I once heard in the world of spirits a great tumult. Thousands of spirits had gathered and were crying out, "Punish them! Punish them!"

I drew nearer and asked, "What is going on?"

Leaving that great throng, one of them said to me that they were in a white-hot rage at three priests who were going about and everywhere preaching against adulterers, saying that adulterers lack any acknowledgment of God, and that heaven was closed to them and hell opened. Also that in hell they are unclean devils, because they appear at a distance there like pigs rolling around in piles of excrement, and that the angels in heaven abhor them.

I inquired where those priests were and why there was such an outcry on that account.

He replied that the three priests were in their midst, surrounded by bodyguards, and that the gathering consisted of people who believe that adulteries are not sins and who maintain that adulterers have an acknowledgment of God just as much as those who are faithful to their wives. "They are all from the Christian world," he said, "and when they were once visited by angels to see how many among them believed that adulteries were sins, not a hundred in a thousand were found who did."

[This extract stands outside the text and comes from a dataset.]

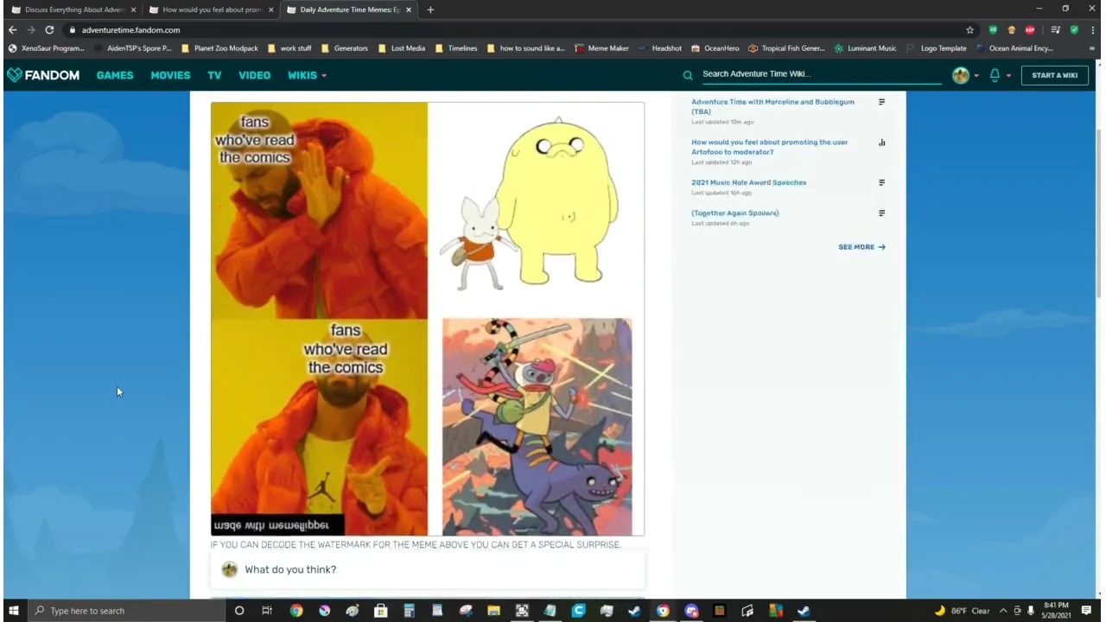Click the list icon beside 2021 Music Hole Award Speeches
1106x622 pixels.
881,182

Moreover he told me that the remaining nine hundred speak in regard to adulteries as follows:

[2] "Who does not know that the delight in adultery far surpasses the delight of marriage? That adulterers experience a perpetual state of heat and so possess a more vigorous, energetic and active life than those who live with just one woman? And that, conversely, love with one's married partner grows cold, and this sometimes to such a degree that at last scarcely a word of conversation and companionship with her has any vitality? It is different with loose women. The gradual deadening of life with a wife owing to a failure of ability is refreshed and invigorated by licentious affairs. Is not something that refreshes and invigorates better than something that deadens?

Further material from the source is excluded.